Ein paar Stichworte mögen genügen. Darmstadt hieß mal die „Großstadt im Walde“. Landgrafen und Großherzöge hinterließen mit Parks und Öffentlichen Gärten vielfältige Zeugnisse der Gartenkunst. Stadterweiterungen wurden mit viel Grün geplant. Der Waldfriedhof ist ein besonderes Zeugnis von Architektur und Gartenkunst vom Beginn des 20. Jahrhunderts. Grünanlagen, grüne Platze und Promenaden prägen das Stadtbild. Privaten Initiativen verdanken sich Skulpturengärten, bewaldete Wohnhäuser und ein Waldkunstpfad. Fließende und stehende Gewässer werden von Grün umsäumt. Erkennbar sind Ansätze zu einer ökologischen Stadtentwicklung bzw. einem ökologischen Stadtumbau mit urban gardening, Saisongärten, begrünten Regenversickerungsanlagen, Fassaden- und Dachbegrünung und einer Mooswand im Autotunnel. Das alles ist noch nicht zu einem Gesamtbild zusammengefügt. Es fehlen Grünverbindungen. Die Einbettung des städtischen Grüns in die umgebenden landschaftlichen Typen ist nicht überzeugend sichtbar.
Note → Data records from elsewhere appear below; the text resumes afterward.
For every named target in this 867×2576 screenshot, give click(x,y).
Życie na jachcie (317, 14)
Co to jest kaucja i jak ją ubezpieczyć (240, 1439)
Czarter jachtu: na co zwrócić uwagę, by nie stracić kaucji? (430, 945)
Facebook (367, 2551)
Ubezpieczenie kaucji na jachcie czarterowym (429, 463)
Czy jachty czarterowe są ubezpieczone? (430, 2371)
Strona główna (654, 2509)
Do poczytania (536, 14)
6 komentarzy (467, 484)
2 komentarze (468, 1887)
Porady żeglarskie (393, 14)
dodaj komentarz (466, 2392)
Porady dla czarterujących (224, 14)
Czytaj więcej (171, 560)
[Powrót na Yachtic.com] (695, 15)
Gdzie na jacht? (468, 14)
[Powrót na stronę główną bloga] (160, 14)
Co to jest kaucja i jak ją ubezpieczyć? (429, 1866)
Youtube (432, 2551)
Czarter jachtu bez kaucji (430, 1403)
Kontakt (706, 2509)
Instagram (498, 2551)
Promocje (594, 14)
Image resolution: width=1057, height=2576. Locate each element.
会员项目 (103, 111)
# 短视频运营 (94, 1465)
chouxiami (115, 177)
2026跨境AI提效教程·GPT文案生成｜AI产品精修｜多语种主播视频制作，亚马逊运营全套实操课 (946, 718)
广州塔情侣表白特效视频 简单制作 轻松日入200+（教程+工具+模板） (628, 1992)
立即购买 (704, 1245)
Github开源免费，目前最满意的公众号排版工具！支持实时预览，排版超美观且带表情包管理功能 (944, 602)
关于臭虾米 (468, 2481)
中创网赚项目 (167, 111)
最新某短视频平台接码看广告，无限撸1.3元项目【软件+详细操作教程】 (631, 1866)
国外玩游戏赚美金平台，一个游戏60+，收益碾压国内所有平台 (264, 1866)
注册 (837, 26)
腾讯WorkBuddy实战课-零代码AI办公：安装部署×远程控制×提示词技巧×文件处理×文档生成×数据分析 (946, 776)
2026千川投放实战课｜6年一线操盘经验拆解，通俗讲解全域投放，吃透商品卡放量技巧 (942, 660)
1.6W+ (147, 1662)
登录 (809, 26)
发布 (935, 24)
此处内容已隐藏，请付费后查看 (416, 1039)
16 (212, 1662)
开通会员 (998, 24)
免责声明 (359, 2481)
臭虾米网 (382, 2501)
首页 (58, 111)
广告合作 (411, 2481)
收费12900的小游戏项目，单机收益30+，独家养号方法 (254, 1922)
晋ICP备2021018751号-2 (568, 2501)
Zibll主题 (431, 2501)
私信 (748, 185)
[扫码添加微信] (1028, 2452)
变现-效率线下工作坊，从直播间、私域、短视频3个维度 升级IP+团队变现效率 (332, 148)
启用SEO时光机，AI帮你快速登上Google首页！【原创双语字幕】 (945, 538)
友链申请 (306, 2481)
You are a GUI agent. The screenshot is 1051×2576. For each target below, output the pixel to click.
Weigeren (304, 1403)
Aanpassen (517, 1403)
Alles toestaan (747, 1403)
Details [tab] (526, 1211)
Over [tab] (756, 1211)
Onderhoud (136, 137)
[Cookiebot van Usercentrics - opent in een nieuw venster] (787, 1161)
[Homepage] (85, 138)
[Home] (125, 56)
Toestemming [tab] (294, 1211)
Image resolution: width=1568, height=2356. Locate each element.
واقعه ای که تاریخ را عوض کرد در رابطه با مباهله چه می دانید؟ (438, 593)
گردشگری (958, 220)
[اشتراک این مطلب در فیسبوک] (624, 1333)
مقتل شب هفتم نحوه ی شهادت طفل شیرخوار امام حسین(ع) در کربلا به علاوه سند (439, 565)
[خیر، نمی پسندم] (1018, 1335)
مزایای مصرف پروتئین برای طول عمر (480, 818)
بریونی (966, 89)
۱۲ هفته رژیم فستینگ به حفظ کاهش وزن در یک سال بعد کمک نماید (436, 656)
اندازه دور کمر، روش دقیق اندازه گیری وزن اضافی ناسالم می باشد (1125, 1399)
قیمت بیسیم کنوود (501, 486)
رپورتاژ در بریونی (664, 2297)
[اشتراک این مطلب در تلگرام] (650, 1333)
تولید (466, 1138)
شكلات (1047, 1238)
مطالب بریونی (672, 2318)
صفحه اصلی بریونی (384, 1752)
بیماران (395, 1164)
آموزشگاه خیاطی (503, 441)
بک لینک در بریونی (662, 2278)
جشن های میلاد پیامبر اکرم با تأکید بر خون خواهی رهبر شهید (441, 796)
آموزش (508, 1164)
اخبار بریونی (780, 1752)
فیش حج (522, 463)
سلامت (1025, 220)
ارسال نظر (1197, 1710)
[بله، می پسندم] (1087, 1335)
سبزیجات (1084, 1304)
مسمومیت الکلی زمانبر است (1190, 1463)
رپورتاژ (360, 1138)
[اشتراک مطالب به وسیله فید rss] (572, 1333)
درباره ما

Das Projekt 13. Darmstädter Stadtfotograf*in soll die Grün-Situation Darmstadts fotokünstlerisch erforschen und darstellen. Die Ergebnisse einer ca. einjährigen Arbeit werden in einer Ausstellung der Öffentlichkeit präsentiert und zusammen mit Wortbeiträgen in einem Bildband veröffentlicht. Berufene Juroren stellen je einen Kandidaten/ eine Kandidatin für das Stadtfotografenamt vor und wählen nach Abwägung der Eignungen die Person aus, die mit der fotografischen Aufgabe betraut werden soll.

Das Projektteam stellt für die Wortbeiträge eine Themenliste zusammen und spricht geeignete Autoren an. Neben Erfahrungsberichten und Vorstellung von Initiativen und Projekten soll es wissenschaftlich reflektierte Texte zur Thematik Stadtgrün geben. Dazu gehören geschichtliche Rückblicke genauso wie kritische Analysen und Würdigungen gegenwärtiger Zustände. Die Autoren sollen ihre persönliche Einschätzung nicht verbergen und aufgrund ihrer Erkenntnisse durchaus auch Empfehlungen etwa für die Grünpolitik und Grünplanung der Wissenschaftsstadt Darmstadt aussprechen.

Angestrebt ist eine Veröffentlichung im Berliner Verlag jovis. Die Beiträge des Bandes sollen deshalb die Darmstädter Situation auch als Beispiel für grundlegende Probleme verstehen. So weit es erkennbar ist, sollten Darmstädter Eigenarten und Besonderheiten herausgestellt werden von Gegebenheiten, die es im Grundsatz in jeder Stadt gibt wie z.B. Friedhöfe, Kleingärten und Sportanlagen. Der Band soll sich an ein interessiertes breites Publikum richten und dementsprechend möglichst in allgemeinverständlicher und anregender Sprache verfasst sein. Abstrakt wissenschaftliche Argumentationen sollen vermieden und Anschaulichkeit angestrebt werden.